1-Monopalmitin

1-Monopalmitin (Glyceryl palmitate) is an activator of the PI3K/Akt pathway and an inhibitor of P-glycoprotein (P-gp). 1-Monopalmitin can induce G2/M arrest and caspase-dependent apoptosis in cancer cells, while inhibiting IAPs protein expression. 1-Monopalmitin can increase drug accumulation by inhibiting P-gp activity in intestinal Caco-2 cells. 1-Monopalmitin has the ability to induce protective autophagy and apoptosis of lung cancer cells (IC₅₀=50-58 μg/mL), with low toxicity to normal cells^[1][2]. In Vitro:1-Monopalmitin (0-100 μg/mL; 48 h) inhibits cell proliferation in lung cancer cells (A549, SPC-A1, H460, H1299) in a dose-dependent manner with low toxicity to normal bronchial epithelial cells HBE^[1].

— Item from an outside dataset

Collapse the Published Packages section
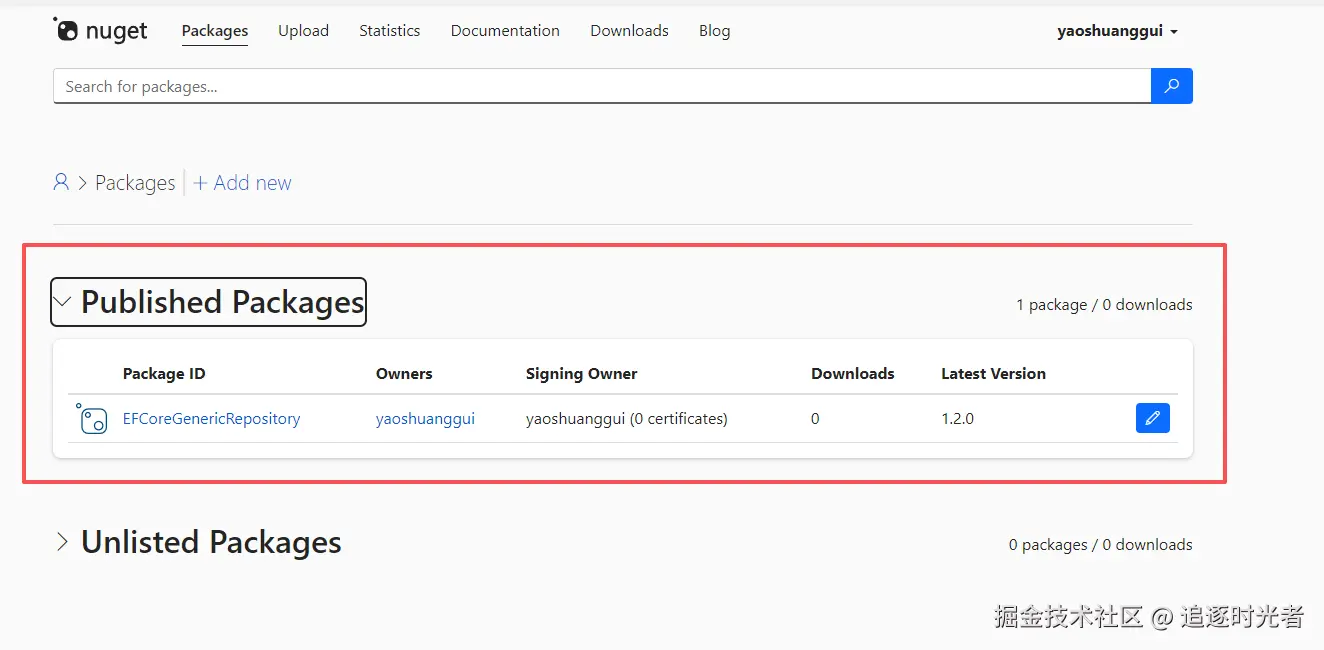This screenshot has width=1324, height=650. tap(63, 302)
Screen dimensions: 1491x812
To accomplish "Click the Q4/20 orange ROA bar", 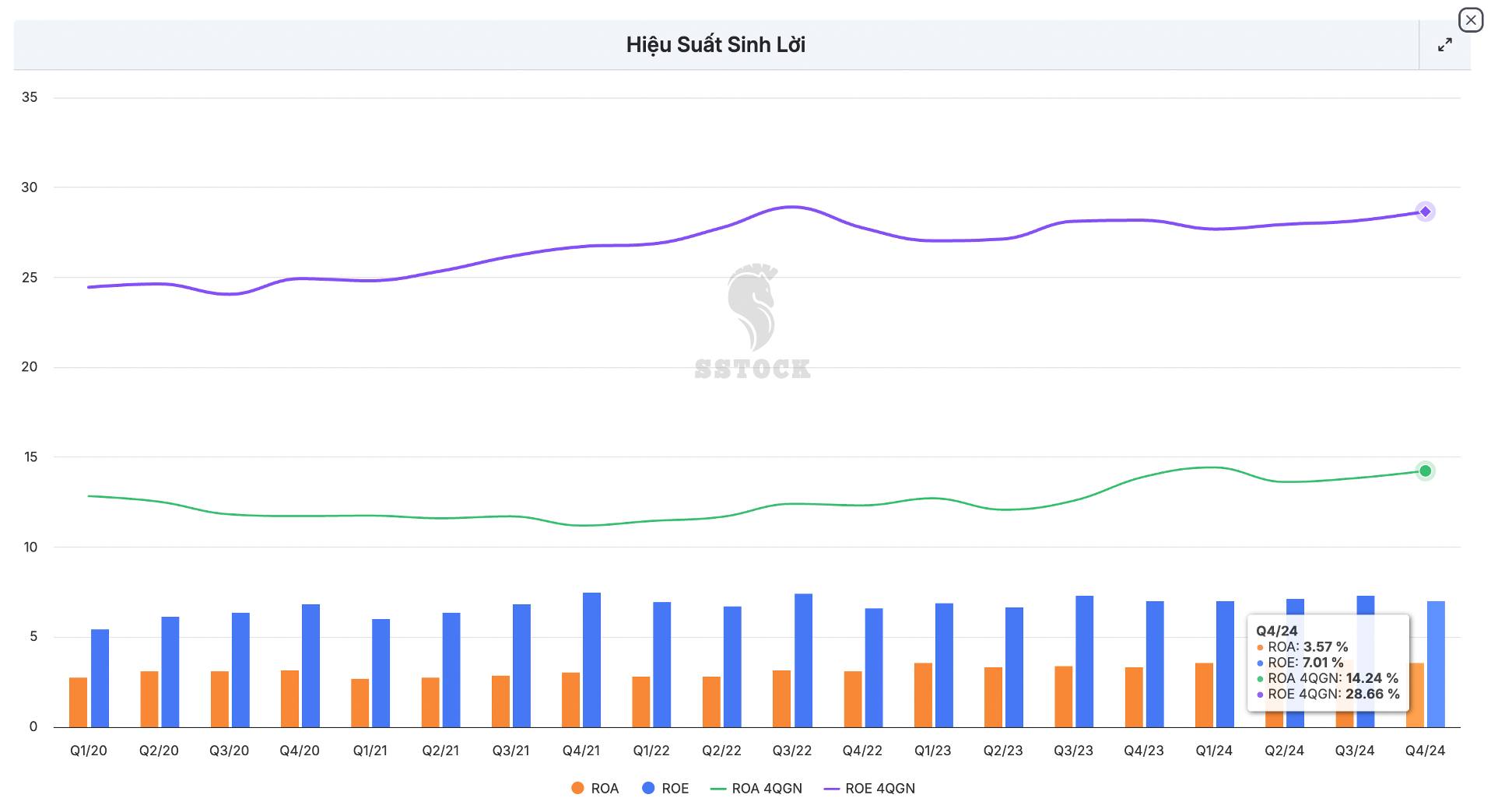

1-Monopalmitin (50 μg/mL; 20 h) induces G2/M arrest in A549 and SPC-A1 cells, upregulates p21 protein and downregulates Cyclin D1^[1].
1-Monopalmitin (12.5-50 μg/mL; 48 h) promotes apoptosis of A549 and SPC-A1 cells, activates Caspase-3 and PARP cleavage, and inhibits the expression of inhibitor of apoptosis proteins (IAPs)^[1].
1-Monopalmitin (50 μg/mL; 8 h) induces protective autophagy in A549 and SPC-A1 cells, as evidenced by LC3-II accumulation and p62 degradation^[1].
1-Monopalmitin (0.1-300 μM; 2 h) increases Rhodamine-123 (HY-D0816) and Daunorubicin (HY-13062A) accumulation in a dose-dependent manner in intestinal Caco-2 cells, inhibits P-glycoprotein (P-gp) activity with non-cytotoxictiy^[2].